Late in 1966, GM was working on the Driver Aid Information and Routing system, which provided navigation advice for the driver and a communication link to the outside world.
Coined DAIR, the communication link sat on the hump beside the driver, while the message centre rested on the dashboard. Little did the engineers realize they were creating the GPS and Bluetooth of their day.
Using punch-coded cards inserted into DAIR, the navigation system directed the driver. It was also capable of alerting the driver to road signs, speed limits, and hazards along the route.
And if your Olds or Chevy had a flat tire in the middle of a storm, you could use the radio-telephone to get assistance — just like today’s GM OnStar, Ford Sync or BMW Assist.
Broadcaster Walter Cronkite related his test-drive experience with DAIR in the April 1967 issue of :
“As I drove the test car, DAIR navigated for me, telling me when to go straight, turn left, turn right, and so on,” explained the famous news anchor. “Speed limits and other traffic signs flashed onto the panel activated by low-power transmitters along the way.”
Cronkite had driven on a special test track, which produced signals for the system through magnets in the roads, while the communication link was an early use of what would become the Citizen’s Band or CB radio in the next few years.
GM was not the only player is this new field. A joint project of the German government, Siemens, Volkswagen and Blaupunkt developed a system that used a combination of proximity beacons, dead-reckoning, and map-matching with in-vehicle units receiving information from beacons at the side of the road.
Other early systems included the CASC (Comprehensive Automobile Traffic Control System) from Japan, and the ETAK Navigator, which stored electronic maps, used cassettes and a compass, and was an expensive item at $1,500 in 1985.
DAIR was replaced in the late 1960s by ERGS (Experimental Route Guidance System), which consisted of an in-vehicle display and data-entry device that communicated with a roadside control unit. Using thumbwheel systems, the driver entered parameters, which the roadside unit processed and then sent routing instructions back to the car.
It is interesting to note that the vision of the GM engineers in 1966 was not far off today’s in-car navigation and communication systems.
When GPS systems became affordable in the mid-1980s, other navigational technology couldn’t compete.

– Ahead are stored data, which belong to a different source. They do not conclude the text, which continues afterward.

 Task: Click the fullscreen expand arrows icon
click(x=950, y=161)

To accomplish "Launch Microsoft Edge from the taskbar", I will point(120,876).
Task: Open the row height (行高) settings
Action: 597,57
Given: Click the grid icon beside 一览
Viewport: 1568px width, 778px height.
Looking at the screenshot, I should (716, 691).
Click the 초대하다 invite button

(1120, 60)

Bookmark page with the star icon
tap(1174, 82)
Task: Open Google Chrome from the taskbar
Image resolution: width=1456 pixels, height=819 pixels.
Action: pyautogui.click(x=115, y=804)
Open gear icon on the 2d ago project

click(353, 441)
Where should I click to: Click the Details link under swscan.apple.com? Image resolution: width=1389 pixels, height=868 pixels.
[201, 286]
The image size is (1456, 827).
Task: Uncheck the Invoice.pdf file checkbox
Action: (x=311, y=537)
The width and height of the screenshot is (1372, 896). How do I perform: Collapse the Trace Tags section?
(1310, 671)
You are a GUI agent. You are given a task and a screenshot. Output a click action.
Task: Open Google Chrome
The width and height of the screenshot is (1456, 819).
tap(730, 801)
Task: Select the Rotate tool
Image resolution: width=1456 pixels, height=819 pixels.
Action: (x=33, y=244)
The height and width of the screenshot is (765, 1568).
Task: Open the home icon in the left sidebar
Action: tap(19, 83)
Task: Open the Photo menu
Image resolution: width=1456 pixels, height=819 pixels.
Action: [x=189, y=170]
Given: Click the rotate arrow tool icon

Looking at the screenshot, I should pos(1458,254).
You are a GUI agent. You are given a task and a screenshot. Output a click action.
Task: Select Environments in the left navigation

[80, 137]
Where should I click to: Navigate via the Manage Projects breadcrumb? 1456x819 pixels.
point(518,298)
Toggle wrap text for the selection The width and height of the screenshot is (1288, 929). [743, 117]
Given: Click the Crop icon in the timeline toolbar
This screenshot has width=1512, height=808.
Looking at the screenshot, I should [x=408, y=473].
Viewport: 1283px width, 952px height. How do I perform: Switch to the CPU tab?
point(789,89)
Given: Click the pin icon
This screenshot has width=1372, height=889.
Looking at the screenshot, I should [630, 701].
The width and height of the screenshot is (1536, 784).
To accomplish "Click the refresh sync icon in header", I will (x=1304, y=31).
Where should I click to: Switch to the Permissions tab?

The first GPS system in a production car arrived in 1995, as an option for Oldsmobile, called GuideStar.
But even with today’s sophisticated systems, there is one axiom that holds true. Although GM developed DAIR to meet future traffic needs, the company warned that nothing could take the place of the driver.
“It’ll never replace good driving, but DAIR does make it easier for you to focus more attention on the road ahead,” GM stated at the time.